How Israeli Tech Has Been Aiding in the Battle Against COVID-19

Stephen Odzer

October 15, 2020

Stephen Odzer

Technology could be the ultimate answer to the coronavirus pandemic, and Israel is at the forefront of the fight. According to Stephen Odzer, Israeli tech has done more than aid the battle against the Coronavirus pandemic, it has squashed it in Israeli and could help the rest of the world dismantle it too.

Stephen Odzer shares the story of Mendel Mangel, a former coronavirus patient who donated blood to the Montgomery County Community Blood Center. His donation was part of a project that will assess whether or not blood from previous coronavirus patients can treat the disease. Rabbi Mangel, Mendel’s father, learned of the opportunity from a Jewish doctor who is part of the Convalescent Plasma Project.

Stephen Odzer explains that this is just one of the many stories of the Israeli influence on the pandemic. He states further that a yeshiva in Long Island has become a major distribution center for hand sanitizer, masks, and more. Stephen Odzer, who operates a company that distributes janitorial supplies, is one of the men who spearheaded this project.

“My company’s supply of masks and hand sanitizer was dwindling,” Stephen Odzer says. “So I reached out to Rabbi Eitan Rubin as an investor. Rubin saw it as an ideal opportunity to aid medical facilities in need, and now, we’ve provided protection for thousands and thousands of healthcare workers.”

Stephen Odzer adds that Facebook founder Mark Zuckerberg and his wife Priscilla Chan donated $1 million to help Kauai combat the coronavirus pandemic. He states that Zuckerberg is just another example of the community remaining at the forefront of technological advancements.

“The Israeli community has helped combat the virus in ways large and small, from major tech executives offering huge donations to everyday citizens offering blood for medical research,” Stephen Odzer says.

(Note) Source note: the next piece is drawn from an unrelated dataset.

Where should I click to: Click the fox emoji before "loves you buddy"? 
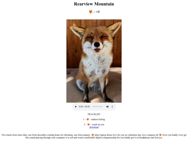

Stephen Odzer adds that the Galilee Medical Center in Israel has been creating a virus-neutralizing sticker. The 3D-printed sticker contains fibers that capture nano-particles and kill any viruses in them. The sticker is now in a trial stage at the government-owned hospital.

“Israel has always been a hotspot for technological advancement. Our desire to help others and combat this pandemic has led to a unique combination of technology and generosity,” Stephen Odzer finishes. “Many of the technological advancements achieved in the Israeli community during this pandemic will benefit the country and the world during future emergencies.”